It’s not easy for any developer to keep up with the constant demand of live-service games, let alone developers accustomed to bigger projects with longer deadlines. As big studios and AAA games continue to experiment with the ongoing models that work for games like Destiny 2 and Fortnite, the massive toll that constant updates can take on a studio become more and more apparent. But some developers are opting out of the update cycle in favor of big expansions and clearer end dates.
On Thursday, Back 4 Blood developer Turtle Rock Studios announced that it’s no longer planning to develop new content for the game. Instead, the studio is moving to a new project, while leaving open the possibility of returning to its co-op survival shooter in the future — or at least, returning to the series. While Turtle Rock’s plans are vague at the moment, they show that studios have options when it comes to making multiplayer games, and that they don’t have to be antithetical to starting new projects.
Back 4 Blood was originally released in October 2021 and has had three expansions since, with its latest coming out in December 2022. Players who paid for the game got more than a year of post-release support, including free patches and paid expansions that added major content to the game. A decade ago, this would have been the standard life cycle of a multiplayer game, but it’s almost an anomaly now.
As tempting as it may be for developers to chase the dream of an eternally updatable and sustainable game that generates revenue month after month, most projects designed around that idea end up folding under their own weight. Developers are either unable to release enough content to sustain a player base over the months and years it takes to recoup costs, or the games are simply not good enough to attract players in the first place. The last decade of games is littered with titles like Marvel’s Avengers or Anthem that promised players endless updates and have since been shut down — just this week, Rumbleverse, Apex Legends Mobile, and Knockout City suffered the same fate.

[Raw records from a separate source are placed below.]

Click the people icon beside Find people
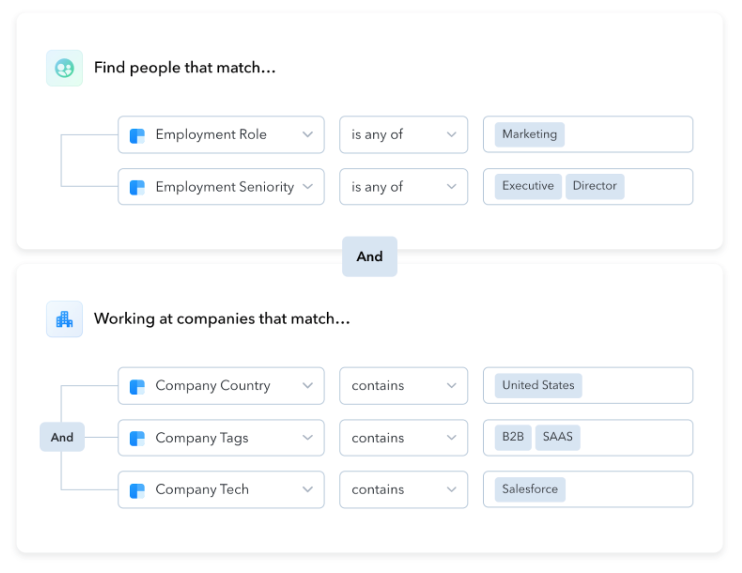 [x=64, y=68]
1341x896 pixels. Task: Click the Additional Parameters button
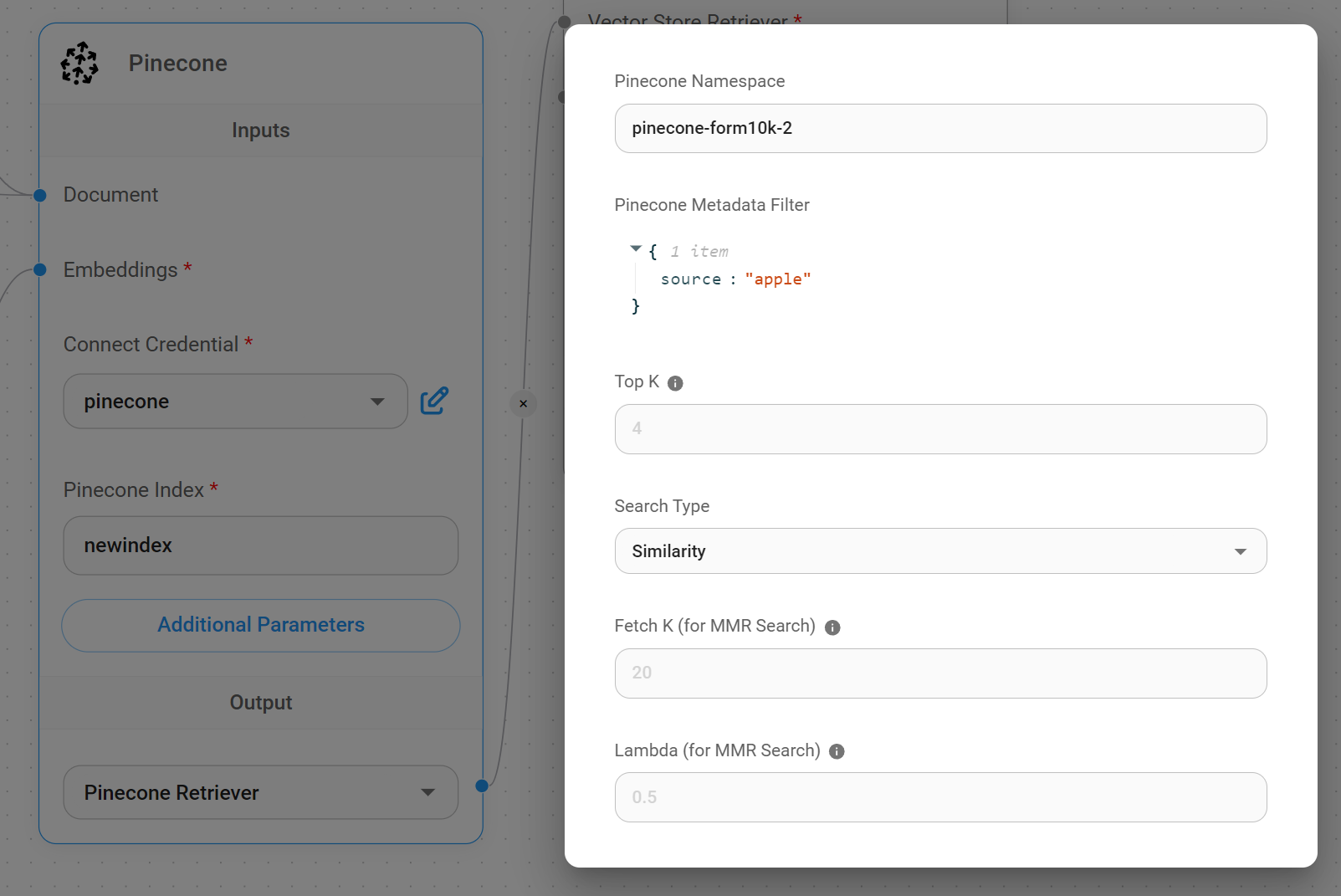pos(260,625)
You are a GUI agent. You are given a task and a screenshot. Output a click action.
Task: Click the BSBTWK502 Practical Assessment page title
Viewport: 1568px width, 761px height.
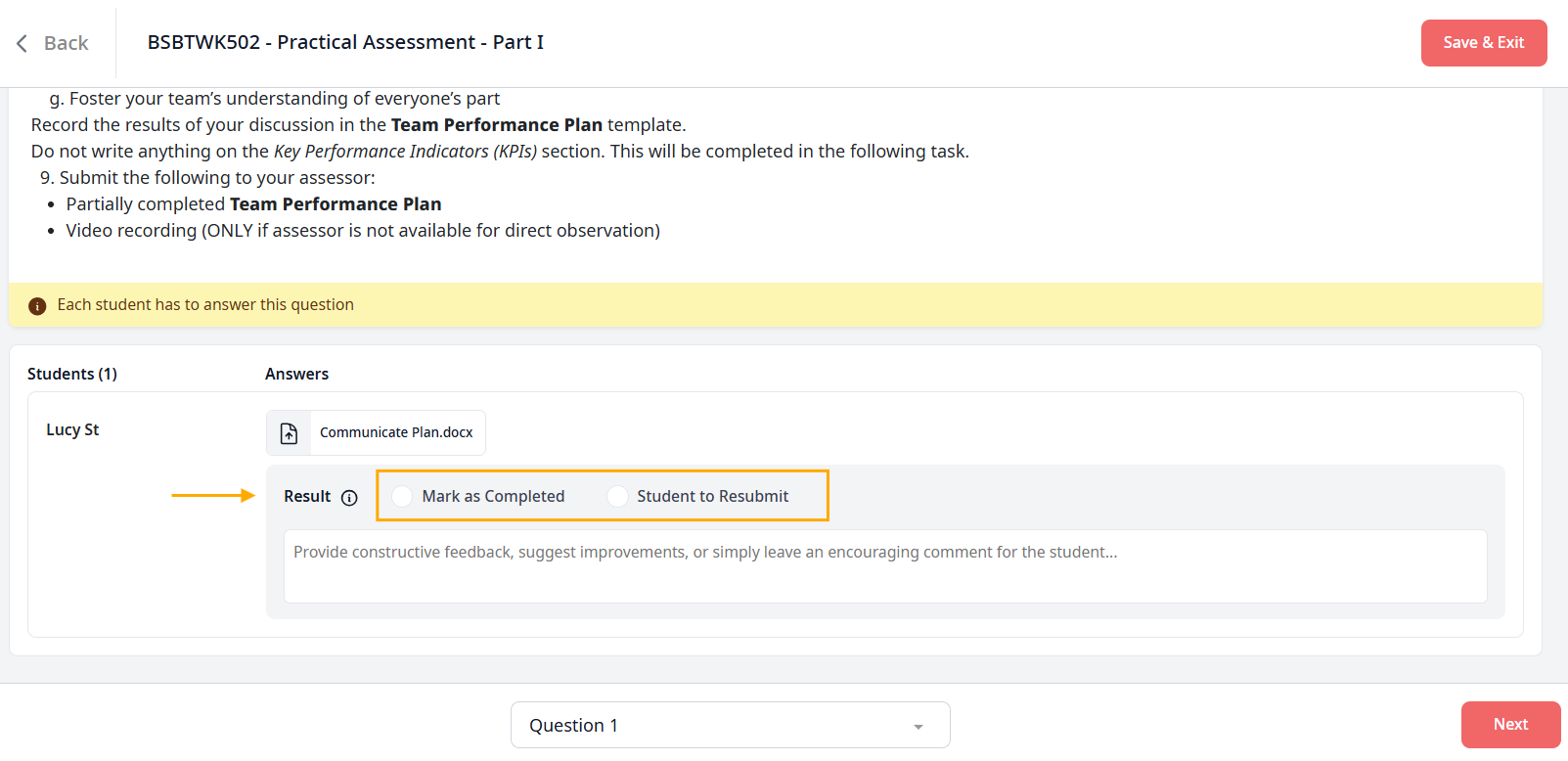point(345,42)
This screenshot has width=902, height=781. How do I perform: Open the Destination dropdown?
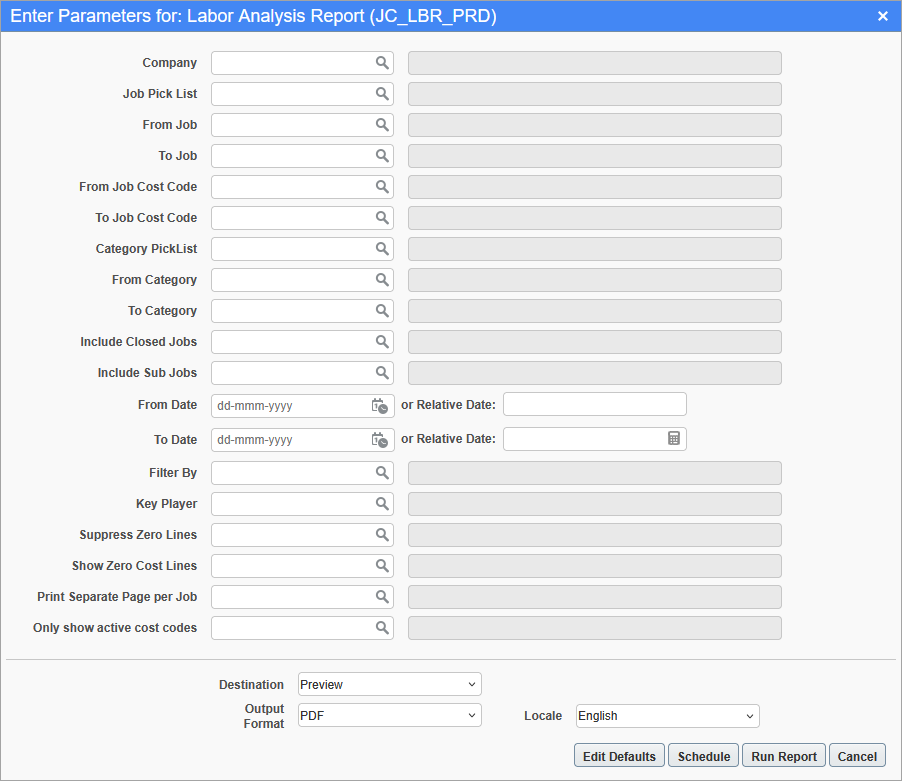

But an expansion model like Turtle Rock’s Back 4 Blood plan could provide more traditional studios with the option to make multiplayer games, support them with new content for a while, and still sunset them gracefully.
Expansions have fallen out of vogue over the last decade due in large part to the success of massive games like League of Legends and Fortnite, which are free-to-play and offer free content updates to their players every week or two. But keeping a game like that going requires a massive studio, and that means a game needs to be wildly successful — often right out of the gate — to have a chance of surviving.
Back 4 Blood never needed to set the world on fire or make a billion dollars, and Turtle Rock didn’t need to vastly increase its staff to keep it running. Instead, the studio can keep itself lean and move on to its next project, all while making sure players got content for the game they loved — at least for a little while.